Last edited: Aug 3, 2017
20. Aug 3, 2017

### Staff: Mentor

The ingoing Vaidya metric describes null dust (basically radially infalling light rays) falling into a growing black hole. It is an exact solution. See here:

https://en.wikipedia.org/wiki/Vaidya_metric#Ingoing_Vaidya_with_pure_absorbing_field

I don't know if there is a corresponding exact solution for, say, ordinary dust (i.e., matter moving on radially ingoing timelike worldlines).
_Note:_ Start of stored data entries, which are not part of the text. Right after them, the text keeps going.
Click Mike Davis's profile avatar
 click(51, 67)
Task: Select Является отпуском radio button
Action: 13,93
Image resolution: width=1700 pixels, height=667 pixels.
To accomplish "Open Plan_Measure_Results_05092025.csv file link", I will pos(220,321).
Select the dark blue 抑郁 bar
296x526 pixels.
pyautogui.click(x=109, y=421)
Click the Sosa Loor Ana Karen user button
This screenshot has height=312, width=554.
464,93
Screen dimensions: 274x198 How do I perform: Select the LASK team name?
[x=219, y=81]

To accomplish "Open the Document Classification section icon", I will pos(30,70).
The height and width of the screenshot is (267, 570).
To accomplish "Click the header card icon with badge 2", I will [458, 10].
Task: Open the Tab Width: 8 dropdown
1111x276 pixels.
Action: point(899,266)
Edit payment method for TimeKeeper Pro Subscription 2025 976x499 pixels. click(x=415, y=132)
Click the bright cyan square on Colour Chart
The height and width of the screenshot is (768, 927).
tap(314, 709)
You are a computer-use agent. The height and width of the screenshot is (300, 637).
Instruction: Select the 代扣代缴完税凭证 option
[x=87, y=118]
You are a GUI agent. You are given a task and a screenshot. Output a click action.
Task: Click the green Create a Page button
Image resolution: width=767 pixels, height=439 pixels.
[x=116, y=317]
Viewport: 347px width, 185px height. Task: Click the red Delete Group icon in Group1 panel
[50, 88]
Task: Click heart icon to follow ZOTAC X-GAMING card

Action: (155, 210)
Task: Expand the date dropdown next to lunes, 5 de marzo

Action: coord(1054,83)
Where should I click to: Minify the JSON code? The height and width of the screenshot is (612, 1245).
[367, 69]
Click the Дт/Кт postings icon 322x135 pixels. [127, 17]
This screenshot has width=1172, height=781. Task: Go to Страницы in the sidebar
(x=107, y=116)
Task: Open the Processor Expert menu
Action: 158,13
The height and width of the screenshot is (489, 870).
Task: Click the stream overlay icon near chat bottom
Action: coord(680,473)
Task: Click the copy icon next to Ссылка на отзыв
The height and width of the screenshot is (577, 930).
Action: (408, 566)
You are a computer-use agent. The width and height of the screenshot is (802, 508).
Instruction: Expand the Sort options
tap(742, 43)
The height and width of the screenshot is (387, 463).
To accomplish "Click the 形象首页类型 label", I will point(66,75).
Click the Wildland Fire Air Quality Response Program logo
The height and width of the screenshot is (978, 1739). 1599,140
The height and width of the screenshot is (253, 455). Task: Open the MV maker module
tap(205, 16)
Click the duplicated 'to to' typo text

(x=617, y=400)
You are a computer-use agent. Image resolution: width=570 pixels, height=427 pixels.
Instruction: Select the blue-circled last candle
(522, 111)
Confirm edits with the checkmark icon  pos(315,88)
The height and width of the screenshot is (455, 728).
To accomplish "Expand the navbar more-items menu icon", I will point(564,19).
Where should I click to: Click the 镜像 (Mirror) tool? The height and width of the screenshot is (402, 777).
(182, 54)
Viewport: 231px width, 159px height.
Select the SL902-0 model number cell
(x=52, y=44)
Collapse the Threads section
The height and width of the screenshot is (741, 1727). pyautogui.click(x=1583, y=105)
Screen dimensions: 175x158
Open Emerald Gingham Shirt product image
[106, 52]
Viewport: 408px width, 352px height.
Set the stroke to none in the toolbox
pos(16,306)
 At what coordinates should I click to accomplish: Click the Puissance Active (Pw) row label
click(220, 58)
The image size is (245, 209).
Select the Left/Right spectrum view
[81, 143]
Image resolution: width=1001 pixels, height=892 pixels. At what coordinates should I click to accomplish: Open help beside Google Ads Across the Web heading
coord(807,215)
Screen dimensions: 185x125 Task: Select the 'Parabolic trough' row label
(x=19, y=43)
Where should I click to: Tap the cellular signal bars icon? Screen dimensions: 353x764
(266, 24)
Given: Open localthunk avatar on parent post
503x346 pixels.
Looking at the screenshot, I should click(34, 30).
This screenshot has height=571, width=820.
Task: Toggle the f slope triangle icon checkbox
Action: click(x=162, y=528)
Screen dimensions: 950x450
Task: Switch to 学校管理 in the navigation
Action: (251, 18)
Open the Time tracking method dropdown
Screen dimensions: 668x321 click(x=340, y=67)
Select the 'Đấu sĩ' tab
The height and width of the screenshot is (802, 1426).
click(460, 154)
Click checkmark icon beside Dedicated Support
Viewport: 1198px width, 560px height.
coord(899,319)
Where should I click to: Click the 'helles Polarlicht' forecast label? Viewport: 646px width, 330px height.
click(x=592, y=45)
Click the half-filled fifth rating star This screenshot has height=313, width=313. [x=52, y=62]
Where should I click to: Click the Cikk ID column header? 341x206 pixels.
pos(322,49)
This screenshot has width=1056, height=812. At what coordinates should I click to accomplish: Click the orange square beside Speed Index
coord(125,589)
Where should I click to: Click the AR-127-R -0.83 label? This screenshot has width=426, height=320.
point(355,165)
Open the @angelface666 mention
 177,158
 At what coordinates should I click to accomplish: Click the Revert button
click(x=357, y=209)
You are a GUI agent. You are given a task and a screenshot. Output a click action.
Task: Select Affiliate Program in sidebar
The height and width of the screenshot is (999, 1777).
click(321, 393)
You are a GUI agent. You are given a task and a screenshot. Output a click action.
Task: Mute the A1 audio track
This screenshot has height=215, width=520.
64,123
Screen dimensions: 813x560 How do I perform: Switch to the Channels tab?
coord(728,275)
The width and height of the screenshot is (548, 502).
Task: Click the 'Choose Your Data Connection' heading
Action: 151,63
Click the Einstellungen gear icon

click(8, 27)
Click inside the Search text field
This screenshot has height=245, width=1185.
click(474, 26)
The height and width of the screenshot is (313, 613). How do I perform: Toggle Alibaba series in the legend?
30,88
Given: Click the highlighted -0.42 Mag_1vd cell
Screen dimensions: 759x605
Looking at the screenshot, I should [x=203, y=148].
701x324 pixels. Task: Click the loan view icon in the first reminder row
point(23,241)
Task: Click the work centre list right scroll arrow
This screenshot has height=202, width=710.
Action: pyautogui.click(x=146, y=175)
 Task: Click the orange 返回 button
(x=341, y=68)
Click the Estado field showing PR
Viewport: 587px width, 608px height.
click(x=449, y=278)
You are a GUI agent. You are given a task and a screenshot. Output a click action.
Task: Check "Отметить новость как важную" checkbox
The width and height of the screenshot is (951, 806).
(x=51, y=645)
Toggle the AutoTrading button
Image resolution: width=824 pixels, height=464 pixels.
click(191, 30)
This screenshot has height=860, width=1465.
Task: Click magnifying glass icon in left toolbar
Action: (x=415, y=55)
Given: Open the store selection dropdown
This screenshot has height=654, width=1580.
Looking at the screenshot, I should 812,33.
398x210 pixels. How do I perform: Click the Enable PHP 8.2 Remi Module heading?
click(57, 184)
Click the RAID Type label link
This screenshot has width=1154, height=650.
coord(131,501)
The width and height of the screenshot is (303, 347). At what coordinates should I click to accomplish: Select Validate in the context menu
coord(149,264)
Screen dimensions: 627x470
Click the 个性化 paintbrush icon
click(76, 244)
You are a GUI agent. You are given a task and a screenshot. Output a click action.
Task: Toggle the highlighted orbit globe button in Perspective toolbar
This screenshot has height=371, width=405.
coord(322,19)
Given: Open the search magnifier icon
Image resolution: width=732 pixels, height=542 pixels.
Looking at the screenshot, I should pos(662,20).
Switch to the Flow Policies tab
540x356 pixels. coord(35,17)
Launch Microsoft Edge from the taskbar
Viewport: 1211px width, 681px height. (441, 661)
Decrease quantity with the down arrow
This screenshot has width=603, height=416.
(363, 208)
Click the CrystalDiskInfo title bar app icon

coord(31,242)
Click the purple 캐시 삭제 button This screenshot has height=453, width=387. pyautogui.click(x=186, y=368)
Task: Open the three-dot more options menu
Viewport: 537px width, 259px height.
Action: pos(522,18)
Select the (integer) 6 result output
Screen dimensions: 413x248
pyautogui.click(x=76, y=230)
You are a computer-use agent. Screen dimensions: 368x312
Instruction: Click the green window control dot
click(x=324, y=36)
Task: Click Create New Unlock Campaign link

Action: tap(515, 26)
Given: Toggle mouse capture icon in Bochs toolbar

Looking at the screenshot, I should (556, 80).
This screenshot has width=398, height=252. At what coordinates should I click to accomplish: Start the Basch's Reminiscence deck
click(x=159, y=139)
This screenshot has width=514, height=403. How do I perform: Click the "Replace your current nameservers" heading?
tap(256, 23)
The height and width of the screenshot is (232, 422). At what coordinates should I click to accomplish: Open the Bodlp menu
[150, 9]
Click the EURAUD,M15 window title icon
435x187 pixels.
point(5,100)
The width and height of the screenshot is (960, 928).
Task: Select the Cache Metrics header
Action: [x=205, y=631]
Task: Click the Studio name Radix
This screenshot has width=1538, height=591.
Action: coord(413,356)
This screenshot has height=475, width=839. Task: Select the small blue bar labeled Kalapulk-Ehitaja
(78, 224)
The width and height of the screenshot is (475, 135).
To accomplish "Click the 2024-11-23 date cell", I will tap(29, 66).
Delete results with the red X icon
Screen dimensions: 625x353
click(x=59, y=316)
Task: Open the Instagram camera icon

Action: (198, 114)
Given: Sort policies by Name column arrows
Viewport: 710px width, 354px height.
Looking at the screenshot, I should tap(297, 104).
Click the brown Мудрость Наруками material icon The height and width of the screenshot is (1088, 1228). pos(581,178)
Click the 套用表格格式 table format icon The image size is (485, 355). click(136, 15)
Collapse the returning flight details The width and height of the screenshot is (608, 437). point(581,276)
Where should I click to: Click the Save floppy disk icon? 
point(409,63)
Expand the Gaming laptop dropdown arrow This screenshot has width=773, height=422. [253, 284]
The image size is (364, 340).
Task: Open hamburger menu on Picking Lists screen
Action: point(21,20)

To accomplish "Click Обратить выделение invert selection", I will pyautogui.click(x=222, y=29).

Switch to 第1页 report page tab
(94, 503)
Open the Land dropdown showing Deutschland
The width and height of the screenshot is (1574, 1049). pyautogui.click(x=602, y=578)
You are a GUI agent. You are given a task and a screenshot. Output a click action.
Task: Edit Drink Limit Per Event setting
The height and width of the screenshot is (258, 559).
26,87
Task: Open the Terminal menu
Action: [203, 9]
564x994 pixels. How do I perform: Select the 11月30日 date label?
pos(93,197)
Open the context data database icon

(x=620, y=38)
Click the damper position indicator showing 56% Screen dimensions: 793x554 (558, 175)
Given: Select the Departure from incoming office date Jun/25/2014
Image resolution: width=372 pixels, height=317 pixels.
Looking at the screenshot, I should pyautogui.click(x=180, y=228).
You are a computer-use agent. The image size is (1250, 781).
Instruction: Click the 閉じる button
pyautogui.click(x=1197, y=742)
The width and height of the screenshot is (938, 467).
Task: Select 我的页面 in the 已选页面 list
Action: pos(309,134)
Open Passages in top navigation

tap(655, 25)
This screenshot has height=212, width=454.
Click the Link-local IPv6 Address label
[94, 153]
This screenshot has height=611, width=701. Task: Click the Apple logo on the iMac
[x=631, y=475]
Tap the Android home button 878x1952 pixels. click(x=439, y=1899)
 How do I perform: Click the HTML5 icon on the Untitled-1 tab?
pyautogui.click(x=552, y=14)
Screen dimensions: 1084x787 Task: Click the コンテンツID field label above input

As far as matter "crossing the horizon in a finite time", it's a bit more complicated than that. Schwarzschild spacetime has a timelike Killing vector field (more precisely, it's timelike outside the horizon), so there is a natural notion of "time" associated with that Killing vector field (which basically corresponds to "time according to an observer at infinity"); it's according to that notion of "time" that matter cannot cross the horizon in "finite time". But the Vaidya metric does not have a timelike Killing vector field (which is to be expected since the black hole is growing, so its mass is not constant), so there is no natural notion of "time" according to which we can assess the "time" it takes for infalling matter to cross the horizon (apart from the proper time along the infalling matter's worldline, which is always finite, in both the Schwarzschild and the Vaidya case). So I would not say that "matter can cross the horizon in finite time" in the Vaidya metric; I would say that the notion of "the time it takes for matter to cross the horizon" you are trying to use is not well-defined, since the spacetime is not static. I would expect similar remarks to apply to any spacetime describing a non-static black hole.